Thursday, December 08, 2005

The History of Christmas


The Christmas most people believe is traditional — the Victorian Christmas of Charles Dickens' time — bears little resemblance to Christmas past.
During the Middle Ages and into the early period of modern Europe, Christmas was a peasant celebration filled with hedonism, drinking, carnality and social inversion. It was even banned in an effort to curb decadence. The British Parliament abolished religious festivals, including Christmas, in 1647 and the Puritans of New England outlawed Christmas between 1659 and 1681. People caught celebrating were fined five shillings.
December 25 was set aside to mark the birth of Jesus Christ. However, looking back at how Christmas was observed and shaped, the Nativity played a minor role in Christmas' present form. What is more, the date chosen as Christ's birthday was arbitrary, but not illogical. It was not until the fourth century that church authorities selected December 25 to celebrate Christ's Mass. There is no historical or biblical reason to place the birth of Jesus Christ on this day. Scholars have suggested a spring birth was more likely because Saint Luke talks of shepherds watching their flocks when Christ was born. This only happens in the spring during lambing time.

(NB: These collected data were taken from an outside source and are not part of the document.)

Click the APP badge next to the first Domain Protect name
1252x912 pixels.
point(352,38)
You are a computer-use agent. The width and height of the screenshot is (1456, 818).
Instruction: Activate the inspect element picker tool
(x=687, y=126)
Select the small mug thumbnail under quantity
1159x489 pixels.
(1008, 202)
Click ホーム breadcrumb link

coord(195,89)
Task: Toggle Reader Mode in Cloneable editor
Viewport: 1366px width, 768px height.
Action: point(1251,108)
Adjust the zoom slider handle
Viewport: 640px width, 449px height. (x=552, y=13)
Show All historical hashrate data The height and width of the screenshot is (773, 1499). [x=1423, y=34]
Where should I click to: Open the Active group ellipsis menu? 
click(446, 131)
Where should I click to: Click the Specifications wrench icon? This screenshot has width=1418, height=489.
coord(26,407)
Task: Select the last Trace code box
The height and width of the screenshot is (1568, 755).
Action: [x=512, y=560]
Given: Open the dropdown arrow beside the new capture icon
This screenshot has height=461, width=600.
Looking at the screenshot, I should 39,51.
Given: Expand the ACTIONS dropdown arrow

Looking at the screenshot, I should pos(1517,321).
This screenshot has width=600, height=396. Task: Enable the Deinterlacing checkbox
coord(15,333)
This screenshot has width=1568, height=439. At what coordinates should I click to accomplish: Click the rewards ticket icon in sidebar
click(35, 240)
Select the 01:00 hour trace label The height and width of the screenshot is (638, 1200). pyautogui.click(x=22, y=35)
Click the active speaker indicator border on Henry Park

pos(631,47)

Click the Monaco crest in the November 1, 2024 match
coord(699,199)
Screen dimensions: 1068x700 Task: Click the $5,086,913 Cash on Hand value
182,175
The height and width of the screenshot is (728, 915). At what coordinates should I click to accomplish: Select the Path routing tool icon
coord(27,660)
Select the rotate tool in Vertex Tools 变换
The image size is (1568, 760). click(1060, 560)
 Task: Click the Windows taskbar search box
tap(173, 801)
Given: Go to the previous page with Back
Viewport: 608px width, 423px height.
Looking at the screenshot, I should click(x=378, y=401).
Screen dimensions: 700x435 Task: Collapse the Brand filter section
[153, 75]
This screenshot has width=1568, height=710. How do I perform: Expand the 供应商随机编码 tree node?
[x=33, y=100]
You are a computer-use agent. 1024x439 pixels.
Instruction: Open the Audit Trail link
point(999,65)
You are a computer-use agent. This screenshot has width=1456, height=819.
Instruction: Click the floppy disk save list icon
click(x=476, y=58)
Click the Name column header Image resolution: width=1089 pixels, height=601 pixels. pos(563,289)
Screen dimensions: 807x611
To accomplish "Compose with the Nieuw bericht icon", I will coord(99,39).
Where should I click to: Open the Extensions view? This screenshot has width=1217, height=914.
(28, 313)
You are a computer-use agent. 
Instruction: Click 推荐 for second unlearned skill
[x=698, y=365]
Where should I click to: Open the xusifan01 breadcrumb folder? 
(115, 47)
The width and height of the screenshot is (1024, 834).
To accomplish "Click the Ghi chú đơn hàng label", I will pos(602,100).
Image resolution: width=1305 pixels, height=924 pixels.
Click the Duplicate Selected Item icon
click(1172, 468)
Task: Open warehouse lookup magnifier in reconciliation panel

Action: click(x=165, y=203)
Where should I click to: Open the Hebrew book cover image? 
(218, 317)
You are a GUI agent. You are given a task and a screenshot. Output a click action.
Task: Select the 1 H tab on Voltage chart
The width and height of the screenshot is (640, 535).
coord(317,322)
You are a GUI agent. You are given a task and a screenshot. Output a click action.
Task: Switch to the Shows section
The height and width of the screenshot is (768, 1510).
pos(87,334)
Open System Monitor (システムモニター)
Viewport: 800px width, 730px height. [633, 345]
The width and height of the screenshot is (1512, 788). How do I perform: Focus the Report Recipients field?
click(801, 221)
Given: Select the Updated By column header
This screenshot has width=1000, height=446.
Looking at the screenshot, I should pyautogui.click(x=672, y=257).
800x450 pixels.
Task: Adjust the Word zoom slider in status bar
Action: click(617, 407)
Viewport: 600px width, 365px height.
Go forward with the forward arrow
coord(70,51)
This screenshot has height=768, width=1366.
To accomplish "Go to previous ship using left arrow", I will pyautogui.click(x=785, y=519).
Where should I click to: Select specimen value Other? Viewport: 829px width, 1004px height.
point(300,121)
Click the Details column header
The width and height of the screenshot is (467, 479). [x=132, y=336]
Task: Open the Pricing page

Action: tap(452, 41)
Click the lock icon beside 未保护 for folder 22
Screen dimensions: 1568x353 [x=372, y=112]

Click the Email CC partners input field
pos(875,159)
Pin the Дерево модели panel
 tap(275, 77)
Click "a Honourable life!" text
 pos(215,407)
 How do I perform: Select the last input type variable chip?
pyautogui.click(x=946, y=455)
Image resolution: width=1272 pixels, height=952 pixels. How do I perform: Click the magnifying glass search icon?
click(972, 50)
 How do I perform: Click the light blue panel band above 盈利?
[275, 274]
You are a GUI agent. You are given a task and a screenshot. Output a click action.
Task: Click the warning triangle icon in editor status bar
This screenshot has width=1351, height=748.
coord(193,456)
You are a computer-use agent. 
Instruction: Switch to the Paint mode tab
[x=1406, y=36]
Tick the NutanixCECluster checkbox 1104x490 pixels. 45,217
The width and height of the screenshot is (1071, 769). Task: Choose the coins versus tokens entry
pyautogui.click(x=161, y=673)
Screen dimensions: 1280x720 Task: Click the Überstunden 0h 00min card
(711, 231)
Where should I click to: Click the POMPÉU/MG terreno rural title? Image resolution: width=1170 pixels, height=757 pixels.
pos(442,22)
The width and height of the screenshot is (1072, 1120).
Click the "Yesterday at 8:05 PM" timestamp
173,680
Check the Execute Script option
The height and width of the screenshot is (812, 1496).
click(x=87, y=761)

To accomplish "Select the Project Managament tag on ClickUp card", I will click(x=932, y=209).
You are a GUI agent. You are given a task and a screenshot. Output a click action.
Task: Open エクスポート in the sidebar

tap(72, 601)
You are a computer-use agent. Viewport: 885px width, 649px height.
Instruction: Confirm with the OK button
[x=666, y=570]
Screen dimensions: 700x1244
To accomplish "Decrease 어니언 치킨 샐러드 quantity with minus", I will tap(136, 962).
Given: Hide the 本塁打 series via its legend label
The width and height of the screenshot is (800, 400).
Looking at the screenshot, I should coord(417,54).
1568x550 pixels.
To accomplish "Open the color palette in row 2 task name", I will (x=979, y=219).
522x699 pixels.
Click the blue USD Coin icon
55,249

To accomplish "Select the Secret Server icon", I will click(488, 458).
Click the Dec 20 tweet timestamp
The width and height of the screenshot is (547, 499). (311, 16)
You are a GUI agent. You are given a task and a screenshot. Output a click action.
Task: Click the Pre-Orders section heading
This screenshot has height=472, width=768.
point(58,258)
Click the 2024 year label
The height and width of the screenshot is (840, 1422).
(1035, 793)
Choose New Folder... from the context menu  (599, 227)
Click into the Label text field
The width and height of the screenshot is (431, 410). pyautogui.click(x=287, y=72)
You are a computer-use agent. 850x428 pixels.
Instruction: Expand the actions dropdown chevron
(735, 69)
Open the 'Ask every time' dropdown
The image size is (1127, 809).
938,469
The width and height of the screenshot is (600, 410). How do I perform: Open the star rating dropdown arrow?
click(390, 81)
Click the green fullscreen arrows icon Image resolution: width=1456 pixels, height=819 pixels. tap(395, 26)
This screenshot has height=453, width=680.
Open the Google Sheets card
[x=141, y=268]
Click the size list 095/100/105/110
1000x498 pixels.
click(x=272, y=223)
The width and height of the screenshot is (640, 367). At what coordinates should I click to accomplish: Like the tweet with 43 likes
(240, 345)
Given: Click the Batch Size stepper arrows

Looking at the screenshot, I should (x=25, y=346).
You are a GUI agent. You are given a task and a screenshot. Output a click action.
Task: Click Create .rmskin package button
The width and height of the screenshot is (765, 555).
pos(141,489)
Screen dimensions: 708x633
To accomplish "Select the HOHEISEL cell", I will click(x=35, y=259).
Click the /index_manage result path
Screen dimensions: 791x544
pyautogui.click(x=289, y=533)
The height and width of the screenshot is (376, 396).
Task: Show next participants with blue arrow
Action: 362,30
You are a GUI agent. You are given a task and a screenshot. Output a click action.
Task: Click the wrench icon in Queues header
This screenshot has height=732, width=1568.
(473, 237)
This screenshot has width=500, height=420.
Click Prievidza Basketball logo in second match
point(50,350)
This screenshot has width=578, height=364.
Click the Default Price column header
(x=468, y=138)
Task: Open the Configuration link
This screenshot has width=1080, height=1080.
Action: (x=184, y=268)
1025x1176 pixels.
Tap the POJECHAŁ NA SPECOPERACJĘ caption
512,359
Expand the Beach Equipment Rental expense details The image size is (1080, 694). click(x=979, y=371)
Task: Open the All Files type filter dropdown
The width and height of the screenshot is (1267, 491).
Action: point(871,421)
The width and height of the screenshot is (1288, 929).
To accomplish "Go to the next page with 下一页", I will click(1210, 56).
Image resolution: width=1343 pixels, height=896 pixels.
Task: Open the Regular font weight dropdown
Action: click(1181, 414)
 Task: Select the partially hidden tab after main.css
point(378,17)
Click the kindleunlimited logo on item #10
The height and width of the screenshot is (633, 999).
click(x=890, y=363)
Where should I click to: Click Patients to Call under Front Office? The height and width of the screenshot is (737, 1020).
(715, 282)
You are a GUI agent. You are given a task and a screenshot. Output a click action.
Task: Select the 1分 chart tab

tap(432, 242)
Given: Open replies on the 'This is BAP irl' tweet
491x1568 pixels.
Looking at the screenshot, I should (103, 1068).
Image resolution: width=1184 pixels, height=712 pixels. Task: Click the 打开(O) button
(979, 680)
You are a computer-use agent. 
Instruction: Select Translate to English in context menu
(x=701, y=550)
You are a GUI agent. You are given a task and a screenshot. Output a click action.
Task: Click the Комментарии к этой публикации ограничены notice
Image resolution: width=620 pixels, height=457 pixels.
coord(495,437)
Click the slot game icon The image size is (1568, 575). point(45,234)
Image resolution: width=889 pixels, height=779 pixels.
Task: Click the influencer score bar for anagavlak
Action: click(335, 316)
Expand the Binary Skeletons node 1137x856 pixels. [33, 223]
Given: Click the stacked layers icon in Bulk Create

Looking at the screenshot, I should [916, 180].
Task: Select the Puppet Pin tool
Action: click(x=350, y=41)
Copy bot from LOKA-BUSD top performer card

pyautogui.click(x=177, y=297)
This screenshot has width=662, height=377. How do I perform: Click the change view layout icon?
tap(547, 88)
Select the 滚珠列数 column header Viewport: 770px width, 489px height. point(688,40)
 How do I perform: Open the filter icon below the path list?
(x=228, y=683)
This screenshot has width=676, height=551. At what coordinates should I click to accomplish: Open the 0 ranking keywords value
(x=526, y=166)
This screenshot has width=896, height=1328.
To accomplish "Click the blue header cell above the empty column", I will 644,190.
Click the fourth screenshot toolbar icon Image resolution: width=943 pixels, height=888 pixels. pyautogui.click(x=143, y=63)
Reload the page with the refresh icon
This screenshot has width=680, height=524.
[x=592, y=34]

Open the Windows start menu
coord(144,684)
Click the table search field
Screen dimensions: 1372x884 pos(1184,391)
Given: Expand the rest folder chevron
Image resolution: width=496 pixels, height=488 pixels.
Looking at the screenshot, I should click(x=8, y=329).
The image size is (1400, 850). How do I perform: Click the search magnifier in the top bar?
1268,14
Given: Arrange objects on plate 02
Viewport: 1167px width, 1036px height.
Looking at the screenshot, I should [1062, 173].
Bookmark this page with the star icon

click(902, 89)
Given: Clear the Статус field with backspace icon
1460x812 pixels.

It is commonly believed the aim of Christmas was to replace and absorb popular non-Christian festivals. Saturnalia, the most popular Roman festival in republic times began on December 17 to honour Saturn, the god of agriculture. Continued until January 1, it was filled with feasts, games and normal social order was turned upside down. More threatening to Christianity was the pagan Mithras, or sun, cult. On December 25, winter solstice, the birth of the sun god was celebrated. Mithraism was declared the religion of the Roman state in 274.
After the declaration of Christmas, a melding of traditions and rituals ensued, but by the 17th century Christmas was more commonly celebrated with its pagan traditions, not as a feast for Christ's Mass. Activities included mumming (a practice still found in Newfoundland that involves performance acting and dressing in disguise) and wassailing (a type of social inversion where the lower classes would invade wealthy homes and demand gifts).
The growth of cities and high unemployment in the early 19th century lead to gang riots during the Christmas period. Believing social order was being threatened a group of New Yorkers, who became known as the Knickerbockers, aimed to reinvent Christmas. Members included Clement Moore, author of the renowned poem penned in 1822 that begins, " 'Twas the night before Christmas," and Washington Irving who wrote The Sketch Book of Geoffrey Crayon, Gent, in 1819, stories about the celebration of Christmas in an English manor.
Christmas was successfully moved from the unruly streets to the familial order of the home, transforming the holiday from a class-based ritual of demanding gifts from the elites, to a family centered giving of gifts by parents to children. This upholds the Christian tradition of giving presents to children to commemorate the gifts given by the three wise men to baby Jesus, but is also inline with the modern value of the nuclear family. The modern conception of Christmas was greatly influenced by Charles Dickens' A Christmas Carol, written in 1843. Although, in reality this Victorian ideal never existed, many credit the story for focusing Christmas on sentimentality, family and charity and for the popularity of Christmas today. It was not until the 1880s that Christmas became the primary holiday in North America.